(Exercise brief): Give as a numbered list, skipping blank lines, the stretch of data from the line that contains "Image resolution: width=862" through the line that contains "Action: click(580, 479)".

[begin Provided information]

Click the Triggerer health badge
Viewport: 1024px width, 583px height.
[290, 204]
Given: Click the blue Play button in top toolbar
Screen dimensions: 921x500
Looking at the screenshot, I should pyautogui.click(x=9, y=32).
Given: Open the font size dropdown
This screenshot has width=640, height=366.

[end Provided information]
[begin Provided information]

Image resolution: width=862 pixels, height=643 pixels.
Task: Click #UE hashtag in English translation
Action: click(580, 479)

[end Provided information]
[begin Provided information]

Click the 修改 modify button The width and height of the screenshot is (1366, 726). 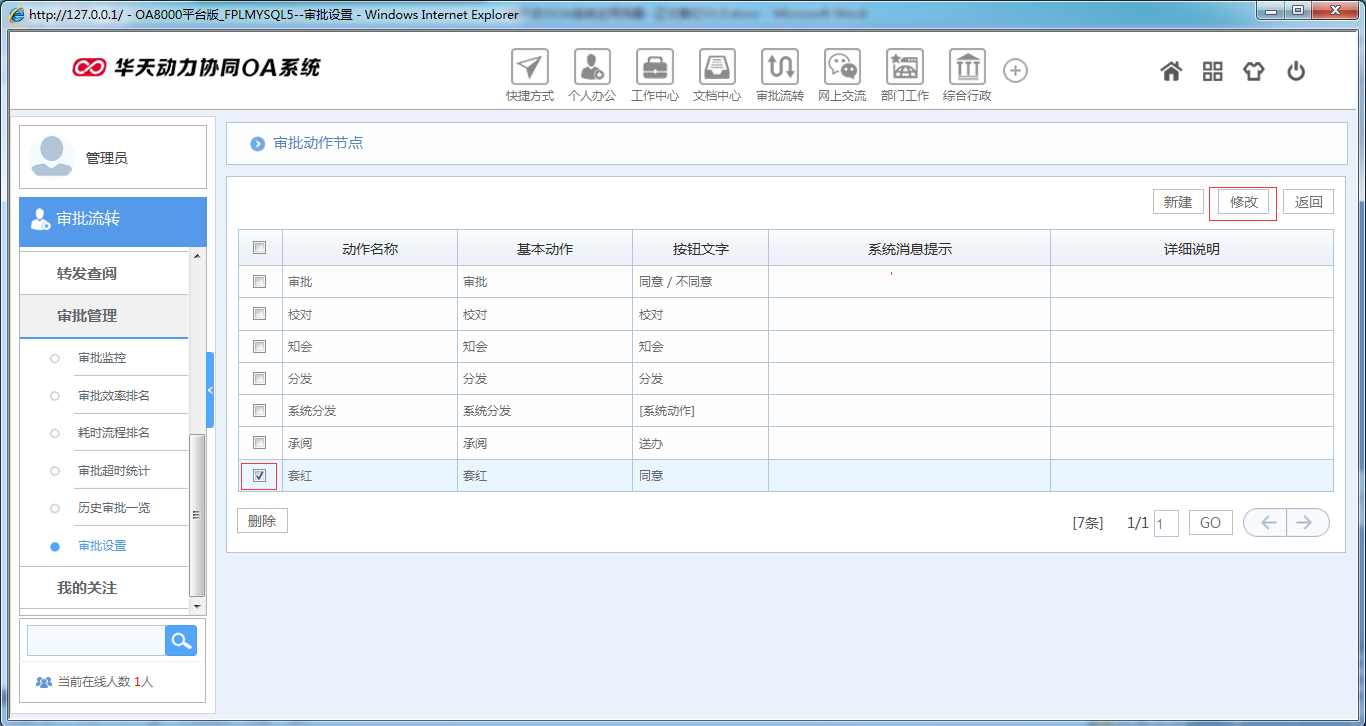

[end Provided information]

(Answer in full):
1. Image resolution: width=862 pixels, height=643 pixels.
2. Task: Click #UE hashtag in English translation
3. Action: click(580, 479)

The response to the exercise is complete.